Y ya va para una semana que la mosca en cuestión aparece serena y meticulosa entre los volúmenes del escaparate, como una clienta indecisa con un vale descuento prendido en las alas, incapaz de decantarse por ese Bulgákov reeditado o por lo último de Nórdica. Salta de un libro a otro y pareciera retocar la serifa de las tipografías impresas en sus cubiertas con esas patas diminutas y prodigiosas que igualmente se pasean por los libros o por la verticalidad irisada del vidrio que nos separa. No sabe la mosca cuánta envidia despiertan sus capacidades innatas. O bien pudiera ser que sí lo sabe y soy yo quien vive inmerso en una insalvable ignorancia que, por supuesto, la incluye a ella con todos sus detalles.
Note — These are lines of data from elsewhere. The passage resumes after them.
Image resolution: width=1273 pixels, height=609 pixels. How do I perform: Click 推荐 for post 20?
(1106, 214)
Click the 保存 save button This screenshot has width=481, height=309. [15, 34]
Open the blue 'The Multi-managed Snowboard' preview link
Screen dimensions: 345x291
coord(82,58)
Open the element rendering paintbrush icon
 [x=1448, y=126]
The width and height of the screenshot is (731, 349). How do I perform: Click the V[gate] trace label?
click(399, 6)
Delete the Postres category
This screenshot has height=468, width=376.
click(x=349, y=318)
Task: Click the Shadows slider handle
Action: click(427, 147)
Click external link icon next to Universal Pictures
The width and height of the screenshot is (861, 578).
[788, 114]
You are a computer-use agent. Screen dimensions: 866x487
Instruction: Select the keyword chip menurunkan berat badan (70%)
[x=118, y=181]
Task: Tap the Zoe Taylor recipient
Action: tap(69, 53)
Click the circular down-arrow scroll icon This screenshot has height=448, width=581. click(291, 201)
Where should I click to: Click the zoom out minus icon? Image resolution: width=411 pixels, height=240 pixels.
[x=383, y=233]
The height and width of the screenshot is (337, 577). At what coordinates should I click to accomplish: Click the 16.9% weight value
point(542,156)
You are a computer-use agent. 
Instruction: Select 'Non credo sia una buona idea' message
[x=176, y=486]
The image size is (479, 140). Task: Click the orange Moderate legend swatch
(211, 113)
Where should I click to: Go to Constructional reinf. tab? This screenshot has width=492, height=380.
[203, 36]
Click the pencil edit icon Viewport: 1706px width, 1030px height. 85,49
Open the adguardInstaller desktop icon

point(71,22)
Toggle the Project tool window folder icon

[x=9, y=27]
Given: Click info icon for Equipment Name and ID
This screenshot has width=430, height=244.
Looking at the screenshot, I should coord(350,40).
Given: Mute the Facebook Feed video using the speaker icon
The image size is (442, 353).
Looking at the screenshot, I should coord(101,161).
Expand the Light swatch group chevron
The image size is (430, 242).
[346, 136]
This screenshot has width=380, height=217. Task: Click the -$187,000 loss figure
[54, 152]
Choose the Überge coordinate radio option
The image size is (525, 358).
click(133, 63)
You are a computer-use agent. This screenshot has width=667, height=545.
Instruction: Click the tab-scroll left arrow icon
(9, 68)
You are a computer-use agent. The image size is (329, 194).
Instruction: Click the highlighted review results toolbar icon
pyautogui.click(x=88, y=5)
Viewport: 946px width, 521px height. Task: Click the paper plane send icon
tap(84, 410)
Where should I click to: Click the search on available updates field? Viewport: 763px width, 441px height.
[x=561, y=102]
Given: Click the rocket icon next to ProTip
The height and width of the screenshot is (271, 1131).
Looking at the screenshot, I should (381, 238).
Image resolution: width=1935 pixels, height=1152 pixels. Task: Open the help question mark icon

El primer día la presumí cautiva por un error en las evoluciones azarosas de su vuelo, como la deriva de esos paseantes que de pronto entran sin pensárselo en el local y sucumben al susto de verse rodeados por el silencio y la quietud que acompaña casi siempre a los libros. Algunos bufan y se marchan desolados por ese instante sin ruido ni estridencia que casi los mata de aburrimiento. Otros, sin embargo, empequeñecen mientras salen y piden perdón, como si hubiesen entrado en un velatorio ajeno; como si creyeran que los libros van a examinarlos a ellos, a juzgarlos y a condenarlos. Dan ganas de abordarlos antes de su retirada y decirles que los libros no muerden, como ese perro tan cariñoso que sacan ellos al parque todos los ocasos y liberan de su correa para que se solace feliz un rato por el césped. Apetece ser más preciso, incluso, y confesar que aunque los buenos libros, en efecto, no muerden, suelen horadar en las entrañas hasta alcanzar los lugares más profundos e inhóspitos de nosotros mismos; como un Stanley obstinado capaz de hallar a ese Livingston perdido y mojigato que todos mantenemos oculto en la frondosidad inaccesible de nuestro ego. Pero pronto advertí que no es el caso de la mosca singular, la misma que ahora salta de letra en letra, como si quisiera decirme algo, y dibuja ochos enigmáticos sobre una imagen de Galdós. Puede que se trate de un pariente lejano de aquella otra legendaria mosca de la tele, pero en modo alguno víctima de una prisión forzosa. Si esta pudo entrar involuntariamente en mi librería favorita, hace tiempo que se sintió afortunada por el desliz y decidió permanecer allí dentro, como una pionera en busca de su lugar en el mundo; una migrante colonizadora.
La imagino prudente durante el horario comercial –por la cuenta que le trae– y despreocupada tras el cierre, ahíta de títulos y nombres propios; de paseo por los clásicos, de marcha por los poetas, de farra por los eruditos; embriagada con el atractivo diseño gráfico de las novedades y puntual conmigo al clarear el cielo, antes de que el fuego acabe con el matiz tonal de todos los objetos. Una mosca especial que vive en un santuario atemperado de amabilidad y civilización sin alardes. Quizás piense de vez en cuando en ese hombre que asoma desde hace una semana al otro lado del cristal y especule sin recato alguno sobre él y su extraño e inexplicable cautiverio ahí fuera.